AIM OF THE TASK >> Find the line containing "Task: Switch to the Buttons tab" in the data below and repeat it, along with all later lines, exactly through the last one.

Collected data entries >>
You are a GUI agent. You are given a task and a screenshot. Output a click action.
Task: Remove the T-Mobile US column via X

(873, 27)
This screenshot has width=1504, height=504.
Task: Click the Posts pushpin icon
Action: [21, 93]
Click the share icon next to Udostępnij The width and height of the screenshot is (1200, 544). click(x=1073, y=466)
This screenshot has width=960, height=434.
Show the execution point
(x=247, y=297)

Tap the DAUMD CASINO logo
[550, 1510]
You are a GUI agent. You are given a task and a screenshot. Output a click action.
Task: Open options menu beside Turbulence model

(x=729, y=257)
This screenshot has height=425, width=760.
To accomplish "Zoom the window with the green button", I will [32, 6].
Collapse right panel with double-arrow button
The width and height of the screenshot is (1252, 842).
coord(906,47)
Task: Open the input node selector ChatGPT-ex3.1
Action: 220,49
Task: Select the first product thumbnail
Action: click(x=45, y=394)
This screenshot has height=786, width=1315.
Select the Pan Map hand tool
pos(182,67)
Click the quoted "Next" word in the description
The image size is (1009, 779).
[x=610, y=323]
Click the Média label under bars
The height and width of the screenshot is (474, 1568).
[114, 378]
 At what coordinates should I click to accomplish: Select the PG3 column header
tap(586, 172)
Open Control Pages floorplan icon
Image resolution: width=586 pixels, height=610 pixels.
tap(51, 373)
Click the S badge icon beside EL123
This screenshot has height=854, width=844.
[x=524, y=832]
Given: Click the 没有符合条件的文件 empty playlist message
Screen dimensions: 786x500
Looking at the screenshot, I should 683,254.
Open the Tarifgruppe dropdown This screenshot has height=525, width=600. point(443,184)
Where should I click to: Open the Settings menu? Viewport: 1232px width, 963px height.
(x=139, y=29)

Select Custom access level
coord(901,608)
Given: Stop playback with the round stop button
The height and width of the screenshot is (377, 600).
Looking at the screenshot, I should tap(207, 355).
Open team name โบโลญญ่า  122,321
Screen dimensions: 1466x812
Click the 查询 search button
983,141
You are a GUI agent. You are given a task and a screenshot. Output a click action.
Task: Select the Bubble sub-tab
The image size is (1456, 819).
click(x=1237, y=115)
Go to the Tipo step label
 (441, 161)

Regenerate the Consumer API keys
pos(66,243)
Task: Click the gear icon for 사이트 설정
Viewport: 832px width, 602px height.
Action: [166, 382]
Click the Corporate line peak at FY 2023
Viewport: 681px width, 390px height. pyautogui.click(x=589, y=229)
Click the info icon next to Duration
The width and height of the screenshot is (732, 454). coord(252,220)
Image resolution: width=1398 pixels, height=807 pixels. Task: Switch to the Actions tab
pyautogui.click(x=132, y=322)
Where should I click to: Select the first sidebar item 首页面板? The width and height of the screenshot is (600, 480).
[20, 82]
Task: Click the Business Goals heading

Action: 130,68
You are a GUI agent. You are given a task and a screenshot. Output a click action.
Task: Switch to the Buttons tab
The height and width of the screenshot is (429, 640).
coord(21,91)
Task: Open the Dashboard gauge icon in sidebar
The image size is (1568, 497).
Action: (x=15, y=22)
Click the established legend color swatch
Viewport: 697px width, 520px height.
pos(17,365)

OUTPUT OF THE EXERCISE >>
Task: Switch to the Buttons tab
The height and width of the screenshot is (429, 640).
coord(21,91)
Task: Open the Dashboard gauge icon in sidebar
The image size is (1568, 497).
Action: (x=15, y=22)
Click the established legend color swatch
Viewport: 697px width, 520px height.
pos(17,365)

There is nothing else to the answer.